## EXERCISE REQUIREMENTS
Go through the records below and tally the lines that include "Mountain". Answer with the number only.

## SUPPLIED MATERIAL
-- Opening Marker --

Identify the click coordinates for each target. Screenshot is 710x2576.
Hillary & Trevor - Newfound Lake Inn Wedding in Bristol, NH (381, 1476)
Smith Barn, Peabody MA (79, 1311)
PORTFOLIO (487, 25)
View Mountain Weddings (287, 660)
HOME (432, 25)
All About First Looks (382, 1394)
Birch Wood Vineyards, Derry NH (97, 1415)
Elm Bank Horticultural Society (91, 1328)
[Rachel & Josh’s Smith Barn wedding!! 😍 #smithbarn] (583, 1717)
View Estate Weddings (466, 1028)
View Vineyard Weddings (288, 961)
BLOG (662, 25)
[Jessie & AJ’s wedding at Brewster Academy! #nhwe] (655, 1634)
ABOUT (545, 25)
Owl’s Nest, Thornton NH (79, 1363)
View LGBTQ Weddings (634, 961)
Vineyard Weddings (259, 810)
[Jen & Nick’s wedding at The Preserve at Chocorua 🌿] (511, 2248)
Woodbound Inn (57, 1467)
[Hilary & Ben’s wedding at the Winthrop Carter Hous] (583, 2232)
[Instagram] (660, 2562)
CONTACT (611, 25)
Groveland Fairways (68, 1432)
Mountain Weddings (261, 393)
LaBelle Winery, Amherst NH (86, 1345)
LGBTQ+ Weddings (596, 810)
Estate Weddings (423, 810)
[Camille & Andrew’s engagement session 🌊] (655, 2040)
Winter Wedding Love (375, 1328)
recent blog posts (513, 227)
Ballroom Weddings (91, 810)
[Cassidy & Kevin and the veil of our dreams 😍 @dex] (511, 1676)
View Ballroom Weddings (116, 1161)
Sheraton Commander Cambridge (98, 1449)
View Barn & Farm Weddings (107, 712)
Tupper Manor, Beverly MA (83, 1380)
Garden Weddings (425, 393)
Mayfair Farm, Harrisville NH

-- Closing Marker --

## REPLY TO THE TASK
2